Exercise goal: Filter the entries below, keeping only lines with "will".

Extracted data:
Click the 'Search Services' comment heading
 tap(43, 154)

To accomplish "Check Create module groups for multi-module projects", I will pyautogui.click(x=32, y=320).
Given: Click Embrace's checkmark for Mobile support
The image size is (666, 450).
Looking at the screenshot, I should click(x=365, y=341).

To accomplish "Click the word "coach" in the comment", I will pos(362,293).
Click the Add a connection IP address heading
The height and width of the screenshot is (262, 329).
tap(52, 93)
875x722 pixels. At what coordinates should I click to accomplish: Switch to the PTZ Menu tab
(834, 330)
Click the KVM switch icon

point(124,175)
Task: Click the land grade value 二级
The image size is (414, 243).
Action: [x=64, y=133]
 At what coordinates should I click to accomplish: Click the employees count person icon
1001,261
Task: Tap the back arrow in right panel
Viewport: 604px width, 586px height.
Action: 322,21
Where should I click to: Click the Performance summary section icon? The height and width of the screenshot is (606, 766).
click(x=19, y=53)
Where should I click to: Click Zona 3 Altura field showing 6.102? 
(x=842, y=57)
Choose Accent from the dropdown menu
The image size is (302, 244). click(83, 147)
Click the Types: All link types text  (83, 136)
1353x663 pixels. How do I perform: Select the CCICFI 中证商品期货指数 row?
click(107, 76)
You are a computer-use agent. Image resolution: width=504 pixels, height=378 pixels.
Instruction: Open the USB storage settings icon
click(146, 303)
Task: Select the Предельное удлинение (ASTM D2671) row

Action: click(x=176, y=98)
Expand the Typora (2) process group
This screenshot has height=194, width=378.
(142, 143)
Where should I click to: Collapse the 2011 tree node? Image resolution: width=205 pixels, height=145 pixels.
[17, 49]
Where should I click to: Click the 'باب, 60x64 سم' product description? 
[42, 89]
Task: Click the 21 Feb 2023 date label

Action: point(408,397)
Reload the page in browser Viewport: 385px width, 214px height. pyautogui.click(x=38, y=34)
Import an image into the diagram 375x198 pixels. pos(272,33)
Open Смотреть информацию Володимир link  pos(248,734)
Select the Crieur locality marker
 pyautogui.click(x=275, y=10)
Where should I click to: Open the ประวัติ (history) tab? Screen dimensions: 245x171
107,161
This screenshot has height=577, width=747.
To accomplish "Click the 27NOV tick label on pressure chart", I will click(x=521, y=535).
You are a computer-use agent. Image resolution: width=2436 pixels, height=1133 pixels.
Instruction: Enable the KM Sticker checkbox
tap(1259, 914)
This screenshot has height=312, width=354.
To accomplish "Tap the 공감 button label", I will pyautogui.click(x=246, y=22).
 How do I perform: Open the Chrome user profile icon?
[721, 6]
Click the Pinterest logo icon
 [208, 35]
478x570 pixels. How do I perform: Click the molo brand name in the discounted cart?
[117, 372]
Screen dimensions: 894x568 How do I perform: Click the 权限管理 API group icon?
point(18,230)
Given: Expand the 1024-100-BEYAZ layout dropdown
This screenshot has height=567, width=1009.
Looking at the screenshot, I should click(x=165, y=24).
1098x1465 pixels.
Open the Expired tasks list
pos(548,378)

Exercise solution:
To accomplish "Check Create module groups for multi-module projects", I will pyautogui.click(x=32, y=320).
To accomplish "Click the word "coach" in the comment", I will pos(362,293).
To accomplish "Click the 27NOV tick label on pressure chart", I will click(x=521, y=535).
To accomplish "Tap the 공감 button label", I will pyautogui.click(x=246, y=22).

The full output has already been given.